> Exercise
Where does the string "will" appear? Copy every line of the entries below that holds it.

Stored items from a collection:
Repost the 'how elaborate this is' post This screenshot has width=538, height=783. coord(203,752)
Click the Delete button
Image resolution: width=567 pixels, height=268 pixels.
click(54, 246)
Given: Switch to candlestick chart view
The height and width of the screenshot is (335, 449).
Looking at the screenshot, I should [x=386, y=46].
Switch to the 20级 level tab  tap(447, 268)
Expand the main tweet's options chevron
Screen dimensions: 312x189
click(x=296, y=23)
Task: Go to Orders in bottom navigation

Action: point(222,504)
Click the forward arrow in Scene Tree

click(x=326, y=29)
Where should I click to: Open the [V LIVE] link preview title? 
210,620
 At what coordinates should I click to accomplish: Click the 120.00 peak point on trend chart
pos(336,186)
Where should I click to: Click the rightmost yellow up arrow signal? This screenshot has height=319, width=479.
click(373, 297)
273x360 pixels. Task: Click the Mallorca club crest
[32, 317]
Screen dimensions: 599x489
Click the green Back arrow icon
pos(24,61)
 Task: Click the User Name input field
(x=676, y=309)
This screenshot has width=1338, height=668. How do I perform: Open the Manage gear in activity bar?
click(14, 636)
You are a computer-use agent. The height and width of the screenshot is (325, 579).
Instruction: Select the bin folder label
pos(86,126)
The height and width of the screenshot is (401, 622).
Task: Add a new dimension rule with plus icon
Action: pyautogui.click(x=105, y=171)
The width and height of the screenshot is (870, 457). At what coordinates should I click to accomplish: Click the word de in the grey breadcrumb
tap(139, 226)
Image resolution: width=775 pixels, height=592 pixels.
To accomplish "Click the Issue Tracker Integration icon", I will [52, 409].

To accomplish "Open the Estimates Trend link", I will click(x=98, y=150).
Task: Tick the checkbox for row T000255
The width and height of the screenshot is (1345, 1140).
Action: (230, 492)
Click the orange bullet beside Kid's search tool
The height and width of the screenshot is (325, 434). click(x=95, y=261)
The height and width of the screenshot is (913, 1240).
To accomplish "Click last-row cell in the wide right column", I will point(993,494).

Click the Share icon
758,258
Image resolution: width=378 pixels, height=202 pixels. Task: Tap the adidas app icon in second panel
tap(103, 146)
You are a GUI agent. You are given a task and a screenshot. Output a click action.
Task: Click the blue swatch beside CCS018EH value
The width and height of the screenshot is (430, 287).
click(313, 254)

> Response
To accomplish "Click the Issue Tracker Integration icon", I will [52, 409].
To accomplish "Open the Estimates Trend link", I will click(x=98, y=150).
To accomplish "Click last-row cell in the wide right column", I will point(993,494).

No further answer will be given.